En revanche, certaines personnalités telles que l’activiste panafricain d’origine béninoise, Kémi Séba, préfèrent rester sur leurs gardes parce que c’est une « décision salutaire d’un Macky Sall contraint de se retirer de la course aux présidentielles, compte tenu du climat sociopolitique sénégalais ».
« Il serait profondément naïf que de penser que suite à ce revirement du président en exercice, le courant souverainiste sénégalais a gagné. Il va y avoir malheureusement dans les mois à venir une recomposition spectaculaire du camp de l’opposition, et des tractations appuyées entre des opposants déclarés d’antan et le camp de Macky. Ceux qui étaient tous alliés hier contre l’hypothèse d’un 3ème mandat vont se retrouver adversaires à couteaux tirés, à la veille des élections, et Macky Sall va tout faire pour en tirer avantage.

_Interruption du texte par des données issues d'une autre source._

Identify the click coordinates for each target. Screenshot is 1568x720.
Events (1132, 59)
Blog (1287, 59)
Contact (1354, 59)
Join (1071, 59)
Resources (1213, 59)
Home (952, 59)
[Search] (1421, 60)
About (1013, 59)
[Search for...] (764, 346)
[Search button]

Vigilance donc, car malheureusement, la Françafrique n’a pas dit son dernier mot, bien au contraire, en ce moment même, elle se régénère », a-t-il motivé ses doutes.
C’est presque la même conviction que le célèbre islamologue suisse d’origine égyptienne, Tariq Ramadan, a sur l’annonce du chef de l’Etat sortant sénégalais, prévenant que « rien n’est joué ni gagné » par les partisans du respect de la Constitution et de la transparence démocratique.
« Les dernières manœuvres politiciennes montrent que l’avenir du Sénégal se joue derrière la scène, et pas uniquement au Sénégal. La vigilance s’impose, car ce qui vient pourrait être pire que ce qui a été évité. Il appartient au peuple sénégalais de ne pas verser dans la naïveté en se souvenant de l’Histoire : combien de fois a-t-on trompé les peuples en leur faisant croire à un avenir radieux, puisqu’on les avait débarrassés d’un mal… pour leur préparer de sombres lendemains ? Les semaines et les mois prochains seront décisifs », a prophétisé M. Ramadan à sept mois de l’élection présidentielle au Sénégal.